Ziraat odaları ve muhalefet partileri, TMO’nun 45 günlük ödeme süresine tepki gösteriyor. Çiftçilerin bu süre zarfında büyük bir mağduriyet yaşadığını, alım fiyatlarının da yetersiz olduğunu dile getiriyorlar. Üreticinin bu haklı talepleri, toplumun her kesiminden destek görüyor. Çünkü hepimiz biliyoruz ki, fındık üreticisi kazanırsa, ülkemiz de kazanır. Fındık, sadece bir tarım ürünü değil; aynı zamanda ülke ekonomisine önemli katkı sağlayan bir değer. Bu değerin korunması ve üreticinin emeğinin karşılığını zamanında alabilmesi, hepimizin sorumluluğu.

Fındık, sadece üretici için değil, ülkemizin ekonomisi için de hayati öneme sahip bir ürün.

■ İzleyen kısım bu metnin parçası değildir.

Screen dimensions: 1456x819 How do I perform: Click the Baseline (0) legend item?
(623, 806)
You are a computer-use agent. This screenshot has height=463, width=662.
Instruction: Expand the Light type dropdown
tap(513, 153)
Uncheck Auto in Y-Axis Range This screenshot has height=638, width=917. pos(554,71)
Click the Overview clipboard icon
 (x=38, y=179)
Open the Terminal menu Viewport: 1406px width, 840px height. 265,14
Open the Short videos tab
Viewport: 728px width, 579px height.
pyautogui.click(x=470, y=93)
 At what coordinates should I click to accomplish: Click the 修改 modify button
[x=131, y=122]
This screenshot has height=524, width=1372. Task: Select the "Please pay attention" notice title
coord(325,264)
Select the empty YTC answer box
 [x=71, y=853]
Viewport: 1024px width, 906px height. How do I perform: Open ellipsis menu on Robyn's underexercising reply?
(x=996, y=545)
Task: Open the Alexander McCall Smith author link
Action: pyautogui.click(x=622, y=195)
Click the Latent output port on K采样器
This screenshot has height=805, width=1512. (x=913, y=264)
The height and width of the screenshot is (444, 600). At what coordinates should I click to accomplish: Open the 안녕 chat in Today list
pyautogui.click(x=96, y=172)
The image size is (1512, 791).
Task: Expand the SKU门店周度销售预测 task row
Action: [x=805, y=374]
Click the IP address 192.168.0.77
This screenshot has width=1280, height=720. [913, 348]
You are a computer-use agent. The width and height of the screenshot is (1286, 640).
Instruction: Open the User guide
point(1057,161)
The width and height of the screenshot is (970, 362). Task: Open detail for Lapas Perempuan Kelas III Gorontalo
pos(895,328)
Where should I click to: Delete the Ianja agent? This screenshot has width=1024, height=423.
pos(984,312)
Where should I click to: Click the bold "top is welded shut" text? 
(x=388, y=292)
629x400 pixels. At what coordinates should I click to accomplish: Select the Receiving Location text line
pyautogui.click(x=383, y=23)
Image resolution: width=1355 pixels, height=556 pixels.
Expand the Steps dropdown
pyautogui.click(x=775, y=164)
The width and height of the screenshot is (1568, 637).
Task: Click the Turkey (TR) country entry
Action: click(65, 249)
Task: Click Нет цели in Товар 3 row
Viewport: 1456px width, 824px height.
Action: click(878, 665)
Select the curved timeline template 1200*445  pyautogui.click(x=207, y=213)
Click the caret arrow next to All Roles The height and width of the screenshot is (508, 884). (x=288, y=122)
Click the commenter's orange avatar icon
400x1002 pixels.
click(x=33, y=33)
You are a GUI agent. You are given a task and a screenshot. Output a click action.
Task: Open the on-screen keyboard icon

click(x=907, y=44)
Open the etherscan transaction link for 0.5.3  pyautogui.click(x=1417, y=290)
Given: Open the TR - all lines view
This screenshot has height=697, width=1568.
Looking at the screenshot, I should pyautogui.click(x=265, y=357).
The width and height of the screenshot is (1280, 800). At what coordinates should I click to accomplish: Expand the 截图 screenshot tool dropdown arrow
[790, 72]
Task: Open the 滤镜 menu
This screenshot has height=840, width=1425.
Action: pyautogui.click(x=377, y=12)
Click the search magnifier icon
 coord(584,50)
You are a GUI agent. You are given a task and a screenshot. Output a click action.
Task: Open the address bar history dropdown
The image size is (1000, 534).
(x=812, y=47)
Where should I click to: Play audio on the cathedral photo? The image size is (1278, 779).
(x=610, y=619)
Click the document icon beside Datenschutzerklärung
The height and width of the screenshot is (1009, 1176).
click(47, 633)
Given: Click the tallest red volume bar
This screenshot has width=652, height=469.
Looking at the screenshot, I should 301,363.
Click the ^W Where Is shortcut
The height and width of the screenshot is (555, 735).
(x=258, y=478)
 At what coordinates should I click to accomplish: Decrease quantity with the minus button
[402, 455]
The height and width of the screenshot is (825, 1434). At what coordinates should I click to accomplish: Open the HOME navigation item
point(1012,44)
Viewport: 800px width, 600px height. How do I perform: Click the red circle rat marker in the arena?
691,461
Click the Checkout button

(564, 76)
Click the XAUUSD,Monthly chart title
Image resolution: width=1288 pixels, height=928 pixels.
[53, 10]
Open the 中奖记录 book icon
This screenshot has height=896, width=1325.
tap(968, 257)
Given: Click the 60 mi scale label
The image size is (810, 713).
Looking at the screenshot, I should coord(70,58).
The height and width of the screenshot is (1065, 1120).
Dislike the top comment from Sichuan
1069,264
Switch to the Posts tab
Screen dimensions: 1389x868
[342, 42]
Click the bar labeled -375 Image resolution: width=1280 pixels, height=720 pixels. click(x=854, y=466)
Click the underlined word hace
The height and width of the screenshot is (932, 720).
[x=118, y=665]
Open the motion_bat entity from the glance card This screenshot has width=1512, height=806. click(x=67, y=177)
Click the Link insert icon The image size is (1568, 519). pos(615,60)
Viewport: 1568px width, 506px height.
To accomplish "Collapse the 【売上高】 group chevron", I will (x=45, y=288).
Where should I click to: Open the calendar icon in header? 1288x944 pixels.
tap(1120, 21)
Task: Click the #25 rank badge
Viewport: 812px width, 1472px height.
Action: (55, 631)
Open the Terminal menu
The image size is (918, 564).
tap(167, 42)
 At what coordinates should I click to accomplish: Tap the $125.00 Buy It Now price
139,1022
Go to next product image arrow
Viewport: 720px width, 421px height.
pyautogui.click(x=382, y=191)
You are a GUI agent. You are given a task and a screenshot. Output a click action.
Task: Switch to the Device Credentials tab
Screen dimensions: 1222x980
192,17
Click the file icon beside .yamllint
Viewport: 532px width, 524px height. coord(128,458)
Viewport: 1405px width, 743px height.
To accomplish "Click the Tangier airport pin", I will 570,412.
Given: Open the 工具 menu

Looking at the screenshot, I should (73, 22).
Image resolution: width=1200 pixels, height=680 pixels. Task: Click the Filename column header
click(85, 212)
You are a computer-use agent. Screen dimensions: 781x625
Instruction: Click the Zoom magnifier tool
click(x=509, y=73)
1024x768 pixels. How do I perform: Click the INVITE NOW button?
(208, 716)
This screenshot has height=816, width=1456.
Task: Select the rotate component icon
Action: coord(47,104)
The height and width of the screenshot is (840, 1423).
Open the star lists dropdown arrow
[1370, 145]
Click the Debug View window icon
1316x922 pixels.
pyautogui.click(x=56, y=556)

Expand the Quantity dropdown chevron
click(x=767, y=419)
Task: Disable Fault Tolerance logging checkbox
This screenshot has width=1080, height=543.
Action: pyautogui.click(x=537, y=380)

Üreticinin emeğinin karşılığını alması, toplumun genel refahını da doğrudan etkiler. Ancak 45 günlük ödeme süresi, bu dengeyi zorlayan bir unsur olarak karşımıza çıkıyor. Üretici, bu süre boyunca geçim sıkıntısı yaşarken, bu durumun toplumun diğer kesimlerine de yansımaları oluyor. Fındık üretiminin sürdürülebilirliği, üreticinin emeğine saygı duymak ve onu desteklemekten geçiyor.

Fındık hasadı, Karadeniz çiftçisi için bir sabır sınavı haline gelmiş durumda. Bu süreçte, üreticinin sesi olmak, onun emeğine sahip çıkmak hepimizin sorumluluğu. Üretici kazanırsa, hepimiz kazanırız. Toplum olarak, üreticinin yanında olmalı ve bu bekleyişin daha kısa sürede sonuçlanması için destek vermeliyiz. Fındık bahçelerinde ter döken her çiftçinin, emeğinin karşılığını zamanında alabilmesi, bu ülkenin geleceği için de bir güvencedir. Sabırla, dayanışma içinde, üreticimizin yanında olalım.

Unutmayalım ki, fındık sadece Karadeniz’in değil, tüm Türkiye’nin zenginliğidir.